== WORK INSTRUCTIONS ==
Return every line of the data that contains the string "menu".

----

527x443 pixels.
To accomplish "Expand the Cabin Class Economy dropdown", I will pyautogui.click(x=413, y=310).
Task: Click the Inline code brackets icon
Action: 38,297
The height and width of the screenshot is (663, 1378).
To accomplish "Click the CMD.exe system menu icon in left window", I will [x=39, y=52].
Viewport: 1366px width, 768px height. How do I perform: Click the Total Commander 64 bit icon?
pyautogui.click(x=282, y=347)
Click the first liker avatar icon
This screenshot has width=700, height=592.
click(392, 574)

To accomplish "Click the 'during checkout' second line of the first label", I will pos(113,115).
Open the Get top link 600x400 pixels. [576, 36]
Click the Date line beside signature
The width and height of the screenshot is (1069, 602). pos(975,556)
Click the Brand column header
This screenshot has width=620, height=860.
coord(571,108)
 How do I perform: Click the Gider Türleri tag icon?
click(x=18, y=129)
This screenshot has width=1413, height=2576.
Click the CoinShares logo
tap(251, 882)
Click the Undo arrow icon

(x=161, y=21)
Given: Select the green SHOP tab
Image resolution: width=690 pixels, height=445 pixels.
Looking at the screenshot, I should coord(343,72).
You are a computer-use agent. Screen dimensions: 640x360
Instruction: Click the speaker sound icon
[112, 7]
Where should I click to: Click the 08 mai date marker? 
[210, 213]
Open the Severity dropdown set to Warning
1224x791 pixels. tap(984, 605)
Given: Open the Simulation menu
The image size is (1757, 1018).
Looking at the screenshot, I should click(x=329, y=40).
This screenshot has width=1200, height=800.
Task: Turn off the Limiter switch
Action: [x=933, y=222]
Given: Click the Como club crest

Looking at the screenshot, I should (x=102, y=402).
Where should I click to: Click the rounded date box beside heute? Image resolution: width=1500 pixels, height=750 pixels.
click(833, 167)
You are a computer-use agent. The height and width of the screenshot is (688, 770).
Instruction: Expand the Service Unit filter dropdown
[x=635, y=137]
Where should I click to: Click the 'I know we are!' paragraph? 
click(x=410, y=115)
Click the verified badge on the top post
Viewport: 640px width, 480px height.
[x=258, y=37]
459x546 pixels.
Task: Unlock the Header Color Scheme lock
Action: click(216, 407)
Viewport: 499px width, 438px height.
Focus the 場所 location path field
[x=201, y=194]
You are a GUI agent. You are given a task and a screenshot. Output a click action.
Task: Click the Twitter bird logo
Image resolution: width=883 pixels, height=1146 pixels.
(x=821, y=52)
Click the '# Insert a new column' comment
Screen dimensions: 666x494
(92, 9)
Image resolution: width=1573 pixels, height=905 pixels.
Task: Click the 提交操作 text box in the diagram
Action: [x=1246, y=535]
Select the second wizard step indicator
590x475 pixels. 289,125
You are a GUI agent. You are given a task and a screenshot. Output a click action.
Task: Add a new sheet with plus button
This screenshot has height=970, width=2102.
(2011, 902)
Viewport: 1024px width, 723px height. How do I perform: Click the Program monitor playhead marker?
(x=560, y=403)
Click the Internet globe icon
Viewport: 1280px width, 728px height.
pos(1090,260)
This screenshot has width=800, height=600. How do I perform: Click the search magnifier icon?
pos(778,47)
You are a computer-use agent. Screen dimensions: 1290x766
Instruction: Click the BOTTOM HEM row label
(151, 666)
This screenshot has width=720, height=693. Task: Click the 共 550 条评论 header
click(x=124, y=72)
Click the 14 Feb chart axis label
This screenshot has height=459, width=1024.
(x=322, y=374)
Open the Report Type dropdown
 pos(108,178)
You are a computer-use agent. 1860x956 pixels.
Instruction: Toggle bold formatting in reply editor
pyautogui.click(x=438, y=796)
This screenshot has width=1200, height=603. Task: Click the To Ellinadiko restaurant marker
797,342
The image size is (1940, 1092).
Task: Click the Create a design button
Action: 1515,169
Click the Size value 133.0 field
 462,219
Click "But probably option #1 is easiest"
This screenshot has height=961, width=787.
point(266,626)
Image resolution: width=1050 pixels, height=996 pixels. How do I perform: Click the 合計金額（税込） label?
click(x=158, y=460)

----

== ANSWER BOX ==
To accomplish "Click the CMD.exe system menu icon in left window", I will [x=39, y=52].
Given: Open the Simulation menu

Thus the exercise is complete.